Extracted data entries:
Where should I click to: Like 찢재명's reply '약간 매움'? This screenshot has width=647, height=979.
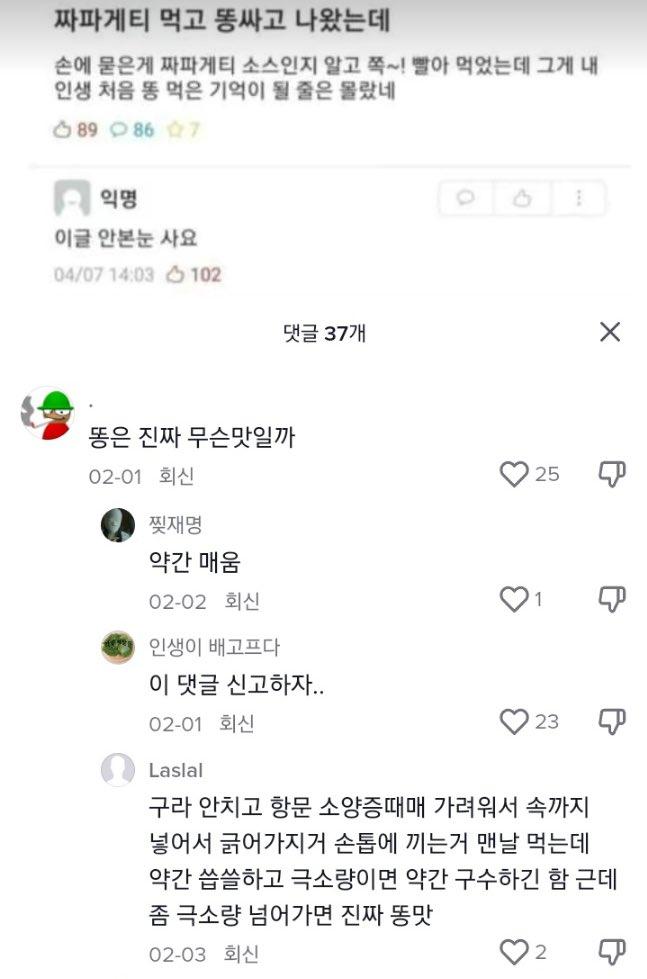click(513, 599)
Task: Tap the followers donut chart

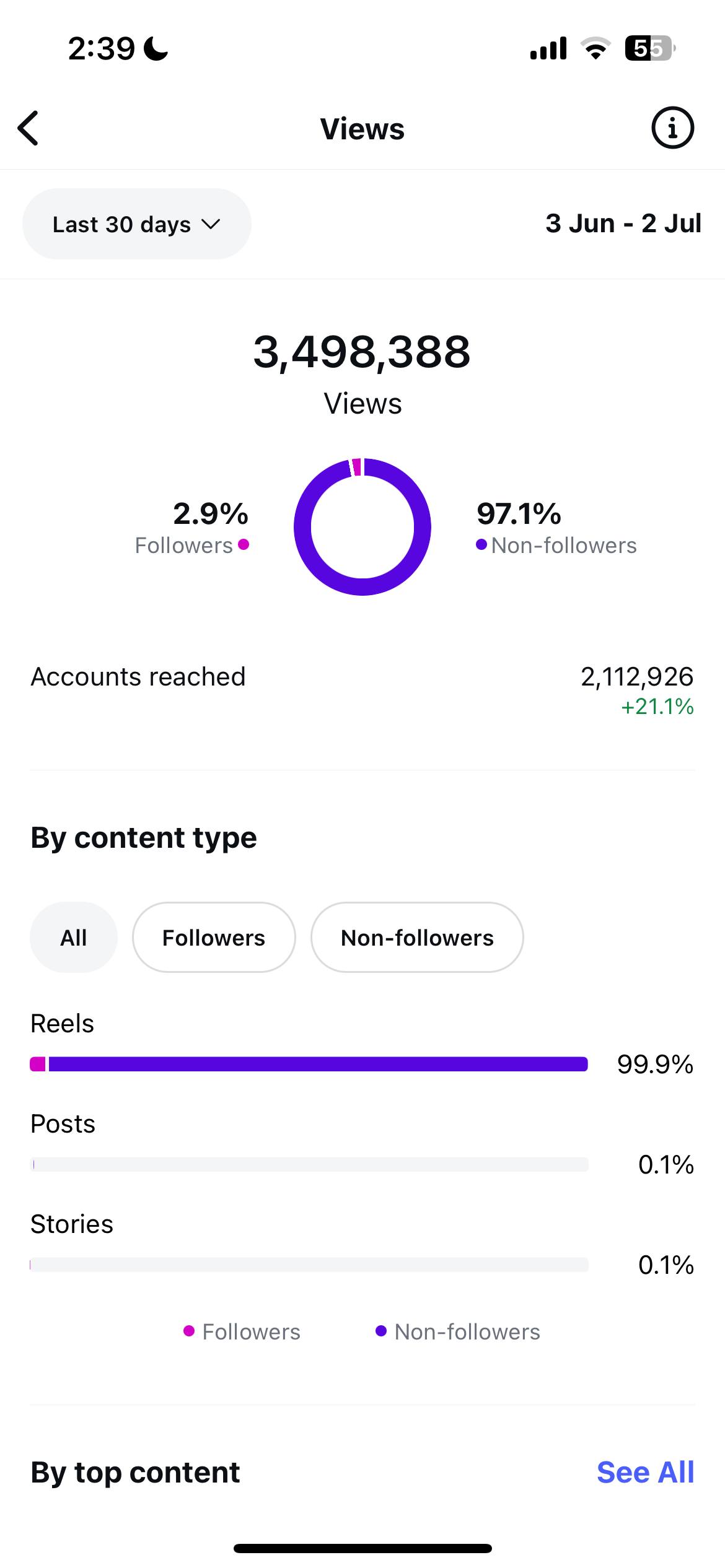Action: click(362, 526)
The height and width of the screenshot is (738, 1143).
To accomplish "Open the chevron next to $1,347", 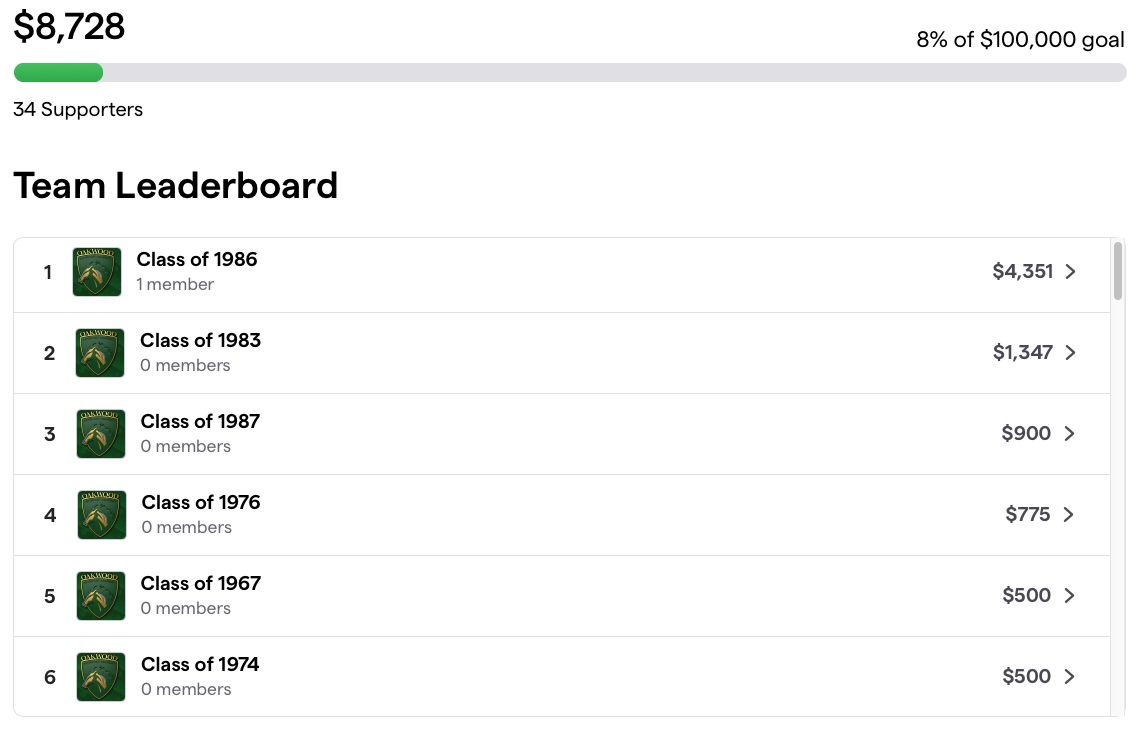I will (x=1070, y=353).
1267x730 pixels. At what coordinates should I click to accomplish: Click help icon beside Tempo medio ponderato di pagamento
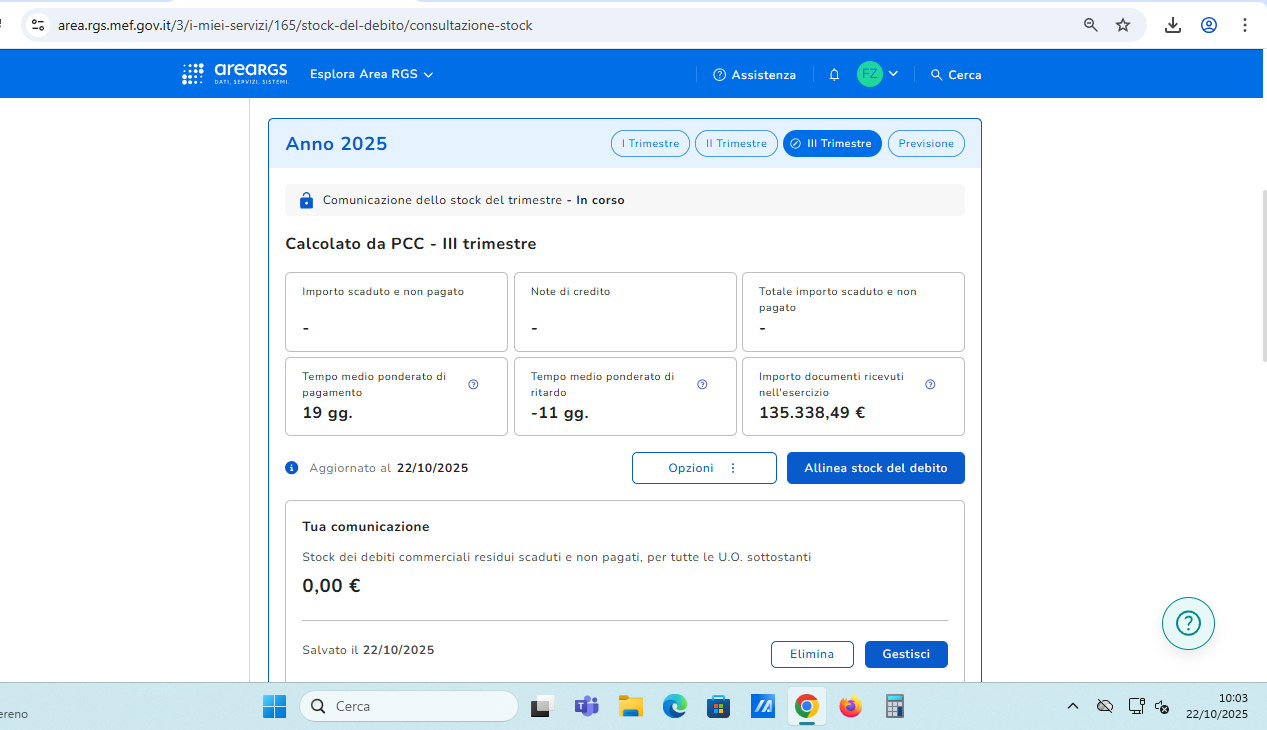(x=473, y=384)
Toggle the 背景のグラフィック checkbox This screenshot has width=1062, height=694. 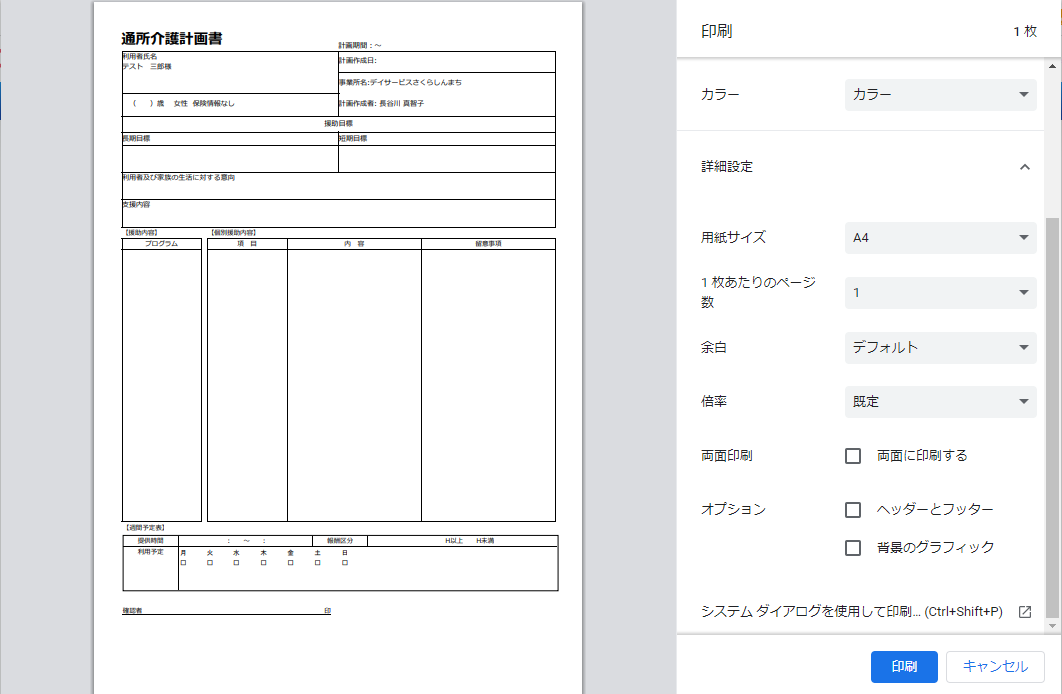(853, 548)
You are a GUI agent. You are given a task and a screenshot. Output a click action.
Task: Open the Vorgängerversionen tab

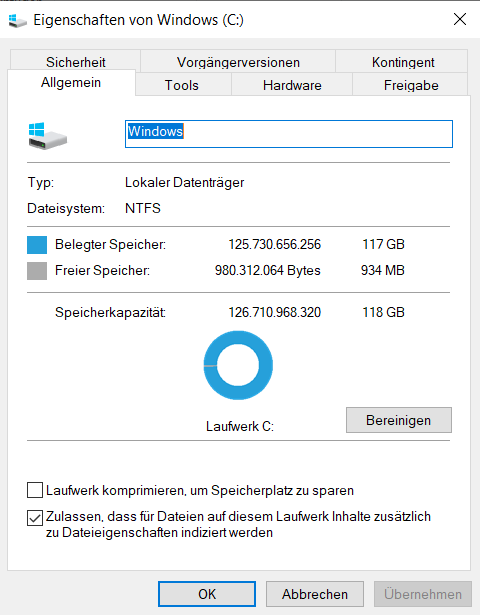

• What the exercise asks:
Your copy must hold exactly the lines from the one with "You are a GUI" to the end of the records above, both included, and no pictures.

• Your solution:
You are a GUI agent. You are given a task and a screenshot. Output a click action.
Task: Open the Vorgängerversionen tab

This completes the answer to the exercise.